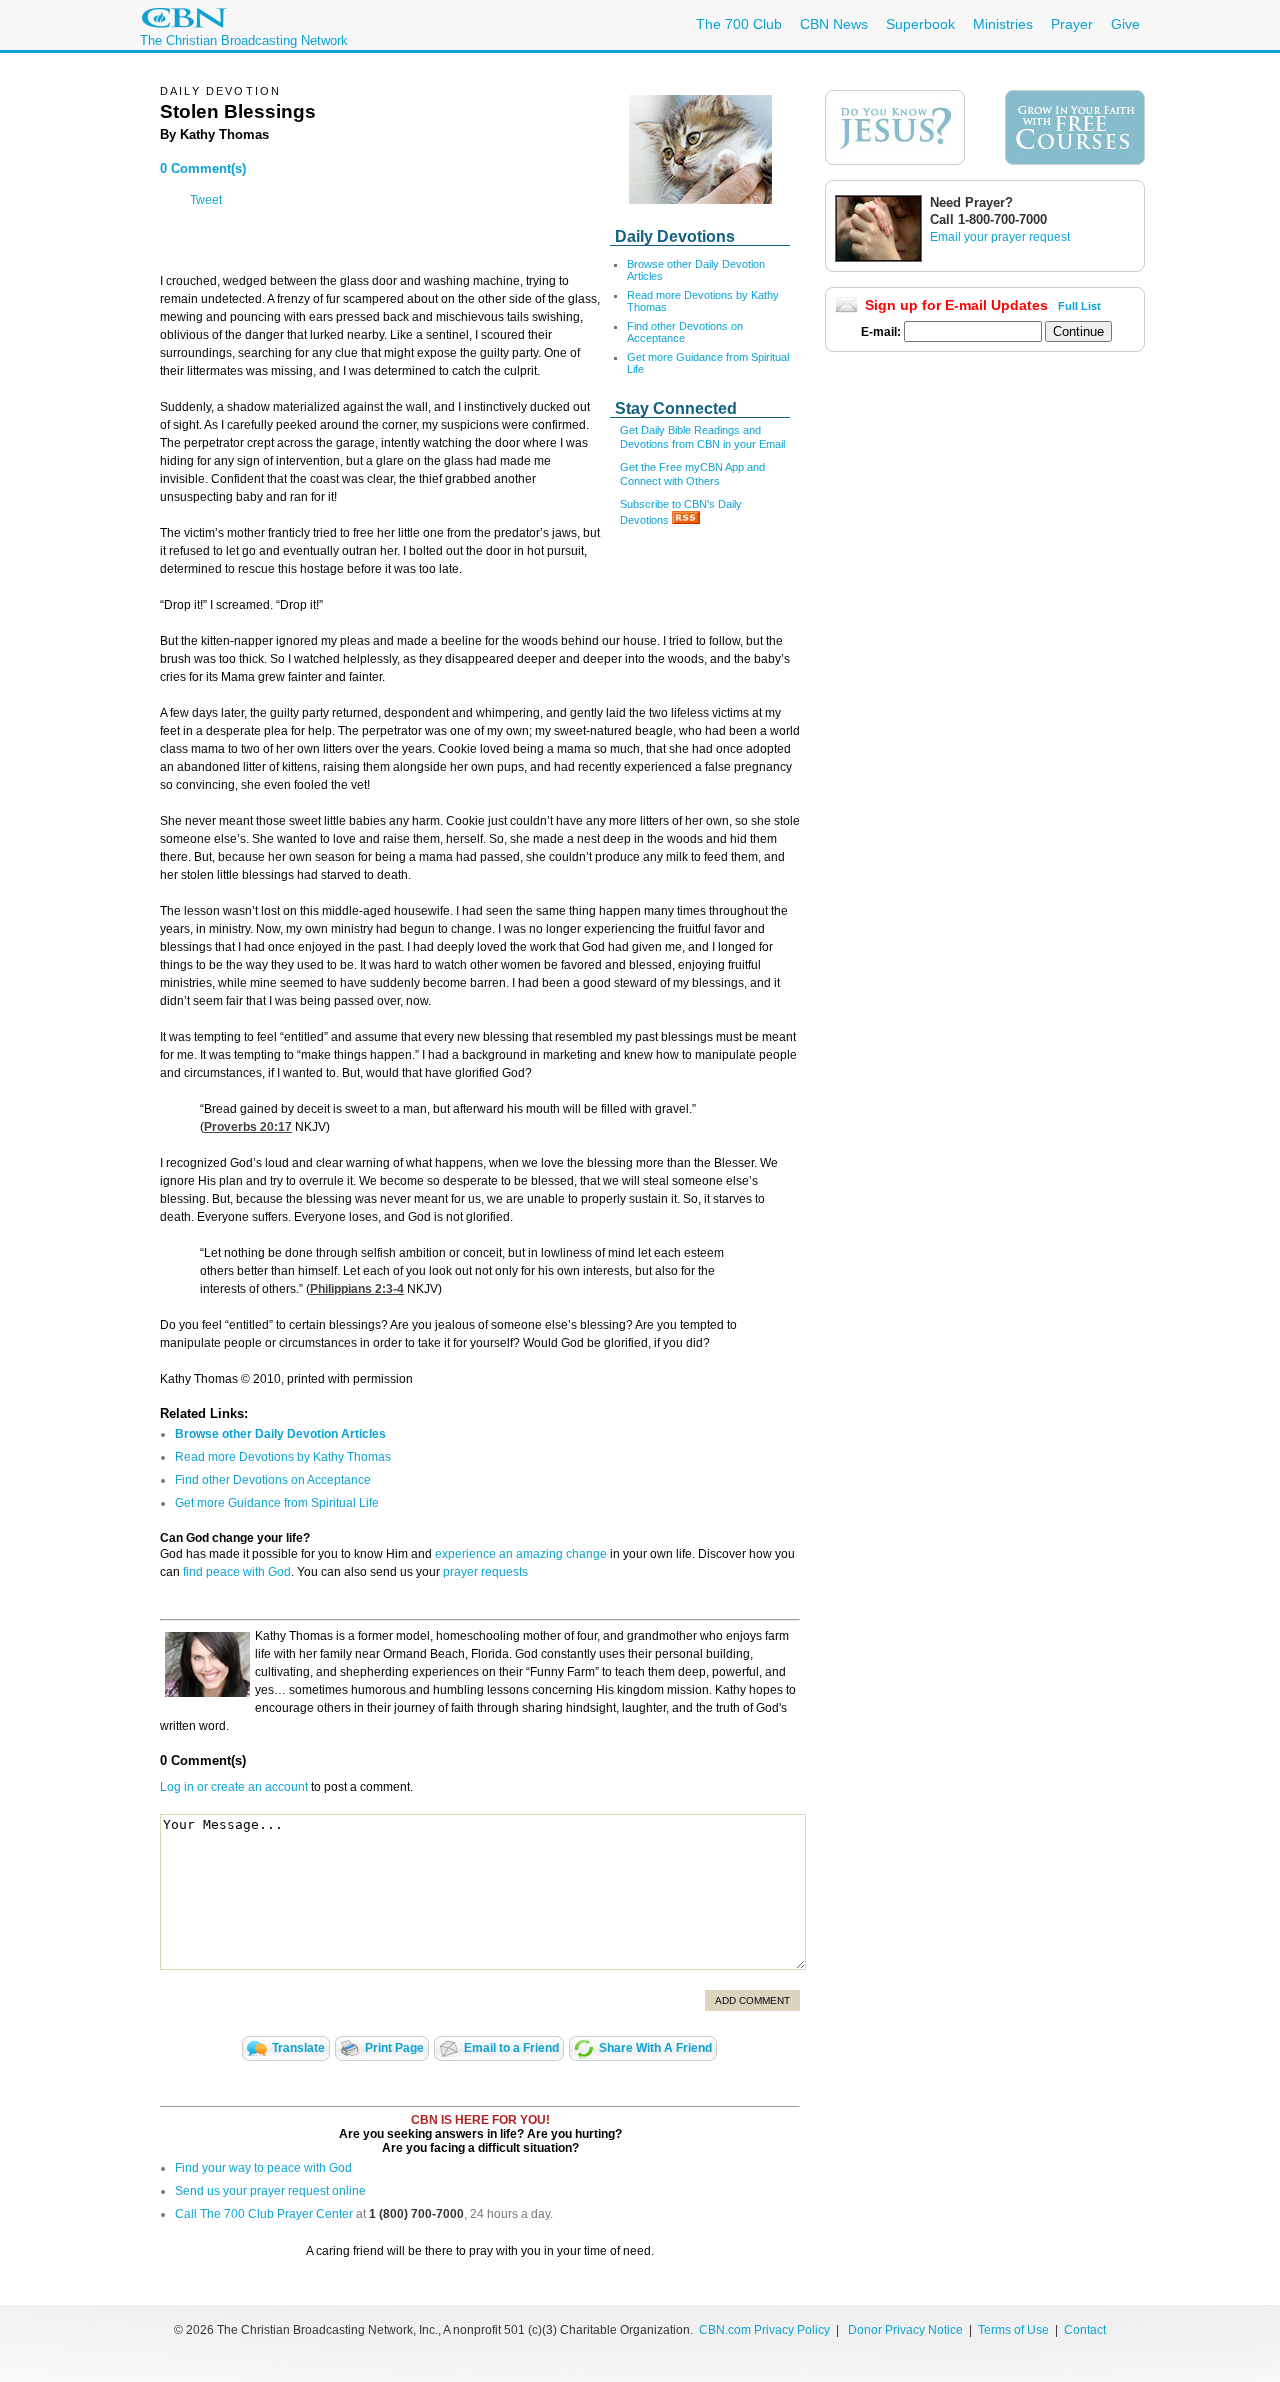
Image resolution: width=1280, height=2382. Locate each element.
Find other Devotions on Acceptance (273, 1480)
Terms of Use (1015, 2330)
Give (1125, 24)
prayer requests (485, 1572)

TASK ITEM
As you output the material, omit the pictures but alter nothing else.

TASK RESPONSE
Image resolution: width=1280, height=2382. Locate each element.
Find other Devotions on Acceptance (273, 1480)
Terms of Use (1015, 2330)
Give (1125, 24)
prayer requests (485, 1572)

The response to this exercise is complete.